The two fluxes are equal, so the chain satisfies detailed balance and is reversible with respect to \pi. By the Rung 3 theorem this simultaneously confirms that \pi is stationary.

Convergence rate. By Rung 4, \lVert\pi_t - \pi\rVert \le C\,|\lambda_2|^t = C \cdot 0.3^t. The large spectral gap \gamma = 0.7 implies very fast mixing: after only five steps,

0.3^5 = 0.00243 \approx 0.0024,

so the distribution is within roughly 0.24\% of stationary regardless of the starting state (up to the constant C depending on the starting distribution). Starting from \pi_0 = (1,\, 0) — the chain is known to be in state 1 — the first two steps are

\pi_1 = \pi_0 P = (0.7,\ 0.3), \qquad \pi_2 = \pi_1 P = (0.61,\ 0.39),

and already after two steps the distribution (0.61, 0.39) closely approximates the stationary (0.5714, 0.4286).

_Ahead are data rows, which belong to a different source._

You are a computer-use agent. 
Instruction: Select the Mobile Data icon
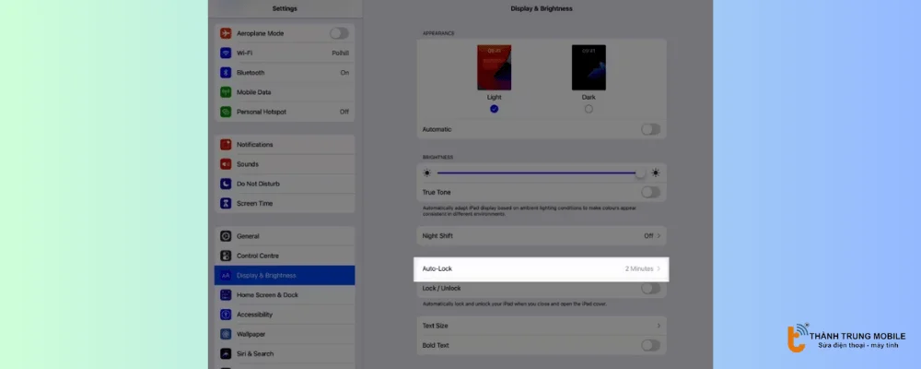pyautogui.click(x=226, y=92)
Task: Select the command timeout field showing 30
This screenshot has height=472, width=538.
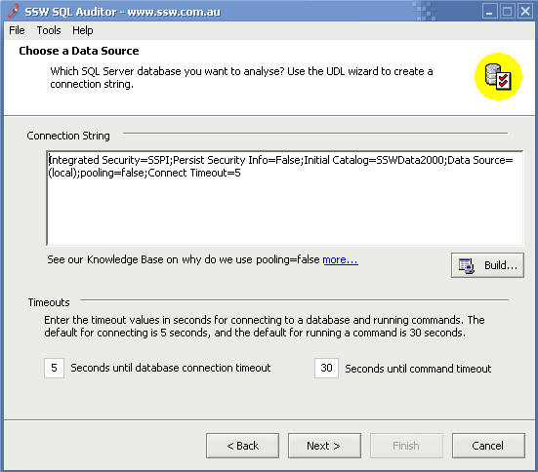Action: pyautogui.click(x=326, y=368)
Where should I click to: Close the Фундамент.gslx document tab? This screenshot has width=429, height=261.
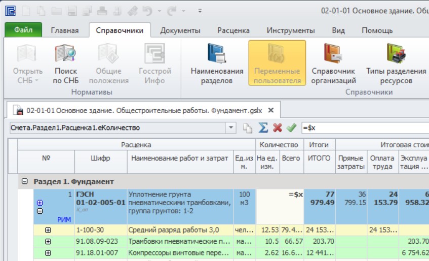point(270,110)
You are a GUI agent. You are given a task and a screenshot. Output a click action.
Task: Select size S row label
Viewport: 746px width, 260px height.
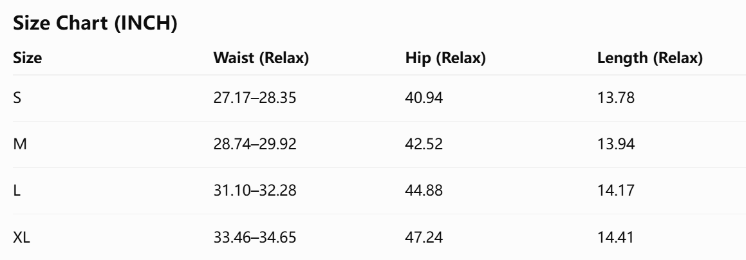coord(17,98)
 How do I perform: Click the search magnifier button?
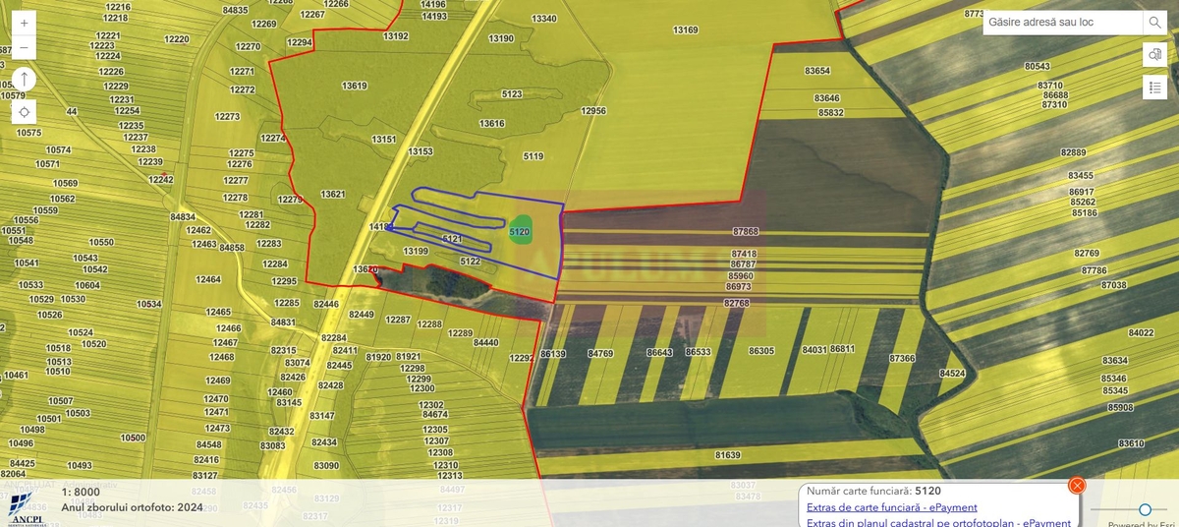click(x=1154, y=23)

Interpretation. This toy chain mixes almost instantly because |\lambda_2| = 0.3 is far below 1. Real MCMC samplers struggle in the opposite regime: when |\lambda_2| approaches 1 the spectral gap \gamma shrinks toward 0, the convergence bound C \cdot |\lambda_2|^t decays only slowly for any practical t, and the mixing time t_{\mathrm{mix}}(\varepsilon) \sim \log(1/\varepsilon)/\gamma grows without bound. Long autocorrelations, poor \hat{R} values, and sluggish trace plots are the chain’s signal that its spectral gap is too small for the run length attempted — the precise regime that Chapters 10 and 11 address.

8.4 Code Tie-in

The cell below translates the chapter’s six rungs into five concrete experiments, each runnable in sequence on the same seeded state. The first mirrors the Worked-Example attribution calculation in code: it assembles the 5-state customer-journey chain, extracts the transient block Q and the absorbing block R, inverts (I - Q) to obtain the fundamental matrix N, and computes the baseline conversion B_{0,0} = (NR)_{\text{Start, Convert}}; a removal_effect helper then re-routes the deleted channel’s probability mass to Null, recomputes the reduced chain’s absorption matrix, and returns the fractional drop in conversion. The second verifies the stationary distribution \pi two ways — as the normalized left eigenvector of P for eigenvalue 1 (via np.linalg.eig(P.T)) and as the fixed point of power iteration \pi_{t+1} = \pi_t P from a uniform start — and asserts they agree to machine precision. The third plots the total-variation distance \|\pi_t - \pi\|_1 on a log-y axis against t for three starting distributions, overlays the theoretical curve d_0\,|\lambda_2|^t with |\lambda_2| = 0.3, and fits the empirical log-linear slope via np.polyfit to confirm it matches \log|\lambda_2|. The fourth simulates a single trajectory of length 200,000 and plots the running average of \mathbf{1}[X_t = 0] converging to \mathbb{E}_\pi[f] = \pi_0, the ergodic theorem made visible. The fifth previews the Metropolis algorithm: it proposes a uniformly random other state, accepts with probability \min(1, w_j/w_i) — the normalizing constant of p^\star cancels in the ratio, so only the unnormalized weights w are needed — and runs 200{,}000 steps, asserting that the empirical visit frequencies match p^\star to within 0.01.

import numpy as np
import matplotlib.pyplot as plt
from numpy.linalg import inv, eig, matrix_power

rng = np.random.default_rng(0)

# ====================================================================
# Part 1 — Customer-journey chain: fundamental matrix + removal effects
# ====================================================================

# Transient states: Start(0), Display(1), Search(2)
# Absorbing states: Convert(col 0), Null(col 1)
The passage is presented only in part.